La UE se ha puesto seria con las tiendas que no nos dejan devolver productos fácilmente. A partir del 19 de junio, la cosa va a cambiar (y mucho). 

Daniel Vega

Editor

A partir del 19 de junio, las tiendas online que operen en la Unión Europea tendrán que revisar una parte clave de su proceso de venta: no basta con que comprar sea rápido, también habrá que facilitar que el consumidor pueda echarse atrás cuando tenga derecho a hacerlo.

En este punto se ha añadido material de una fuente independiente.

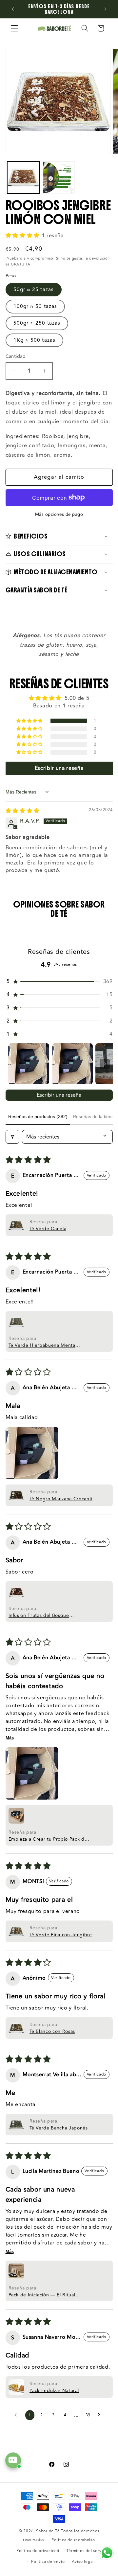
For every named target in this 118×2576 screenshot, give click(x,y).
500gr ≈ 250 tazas (37, 323)
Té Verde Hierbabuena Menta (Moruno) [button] (42, 1345)
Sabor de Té (48, 2531)
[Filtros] (12, 1137)
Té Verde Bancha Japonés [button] (59, 2128)
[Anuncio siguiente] (105, 9)
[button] (14, 28)
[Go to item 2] (72, 1063)
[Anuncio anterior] (13, 9)
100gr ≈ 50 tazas (35, 306)
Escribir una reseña (59, 1095)
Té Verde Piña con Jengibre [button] (61, 1934)
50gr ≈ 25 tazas (33, 289)
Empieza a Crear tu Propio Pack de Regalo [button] (48, 1839)
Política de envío (48, 2562)
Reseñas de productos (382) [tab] (38, 1116)
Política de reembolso (73, 2540)
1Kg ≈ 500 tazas (34, 340)
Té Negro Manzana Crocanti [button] (61, 1498)
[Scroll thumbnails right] (105, 1064)
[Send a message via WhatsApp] (107, 2553)
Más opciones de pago (59, 515)
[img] (23, 811)
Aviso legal (83, 2562)
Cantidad (16, 356)
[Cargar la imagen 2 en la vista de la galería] (59, 177)
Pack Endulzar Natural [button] (54, 2390)
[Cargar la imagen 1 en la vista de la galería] (23, 177)
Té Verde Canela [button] (48, 1228)
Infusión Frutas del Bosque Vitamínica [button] (39, 1615)
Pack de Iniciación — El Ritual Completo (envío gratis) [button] (42, 2294)
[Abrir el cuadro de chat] (13, 2460)
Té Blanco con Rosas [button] (52, 2031)
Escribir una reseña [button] (59, 768)
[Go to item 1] (28, 1063)
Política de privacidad (37, 2551)
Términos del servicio (87, 2551)
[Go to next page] (100, 2415)
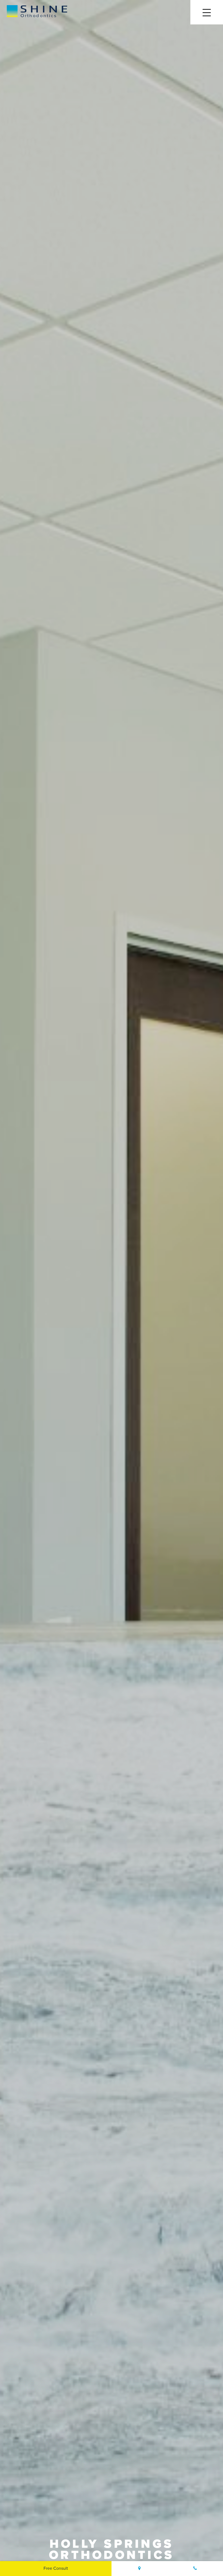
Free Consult (56, 2568)
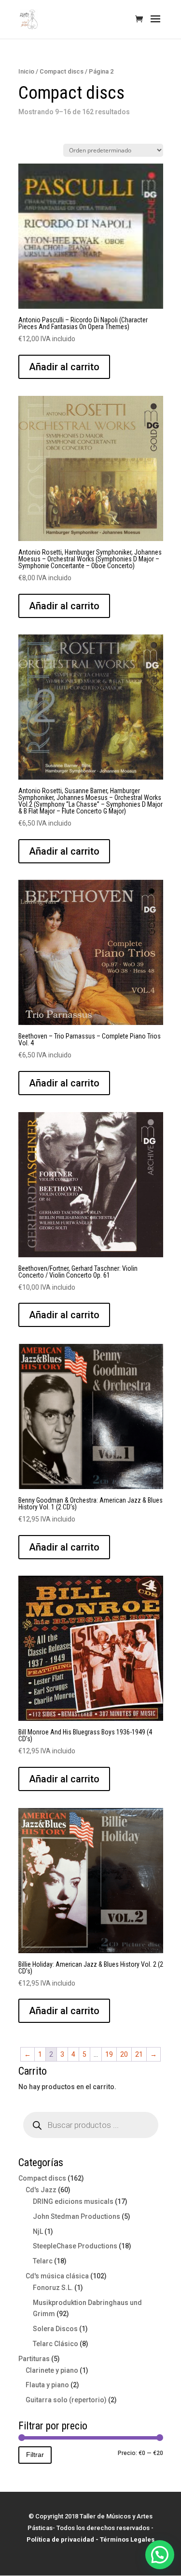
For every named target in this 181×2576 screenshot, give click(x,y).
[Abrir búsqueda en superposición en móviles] (90, 2125)
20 (124, 2054)
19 (109, 2054)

La medida no cambia la base del derecho de desistimiento, que ya permite cancelar determinados contratos a distancia sin justificar la decisión dentro del plazo legal. Lo que sí cambia es la forma de ejercerlo: la vía digital tendrá que estar mucho más a la vista y no podrá convertirse en una búsqueda interminable entre condiciones legales, correos de contacto o formularios poco claros, es decir, que tendrá que aparecer delante de nuestras pantallas de una forma clara y directa.

El comercio online tendrá que poner más fácil el desistimiento

La novedad llega con la Directiva (UE) 2023/2673, que introduce la obligación de ofrecer una función específica de desistimiento cuando el contrato se haya celebrado a través de una web, una aplicación o cualquier otra interfaz online. En la práctica, el mismo entorno que permite contratar también tendrá que permitir cancelar dentro del plazo reconocido por la ley.

Esta función deberá estar disponible durante todo el periodo de desistimiento, ser claramente visible y resultar fácil de localizar. La norma busca evitar situaciones en las que el consumidor pueda comprar en pocos pasos, pero tenga que llamar por teléfono, rebuscar en apartados legales o descargar una aplicación distinta para poder iniciar la cancelación.

El sistema tendrá que identificarse con una fórmula clara, como “desistir del contrato aquí” u otra expresión equivalente. Además, deberá pedir una confirmación para evitar errores y, una vez completado el proceso, el comercio tendrá que remitir un acuse de recibo en un soporte duradero, normalmente por correo electrónico.

La obligación puede afectar a compras de productos físicos, contratación de servicios, suscripciones, contenidos digitales o incluso servicios financieros, siempre que exista derecho de desistimiento en ese caso concreto. Es decir, no se limita a devolver un móvil, un electrodoméstico o un pedido de ropa, sino que se extiende a buena parte de la contratación digital.

El plazo seguirá siendo de 14 días, aunque no en todos los casos

En España, el plazo general sigue siendo de 14 días naturales para desistir de una compra o contrato celebrado a distancia, aunque hay excepciones. Quedan fuera, entre otros supuestos, productos personalizados, bienes que puedan caducar rápidamente, artículos desprecintados que no puedan devolverse por motivos de higiene o determinados servicios ya ejecutados con consentimiento expreso del consumidor.

El cambio, por tanto, no convierte cualquier compra online en cancelable sin límites, pero sí obliga a que un derecho ya reconocido sea más sencillo de ejercer. Para el comercio electrónico supone una adaptación técnica y legal importante; para el consumidor, una forma más directa de dejar constancia de su decisión sin depender de procesos poco transparentes.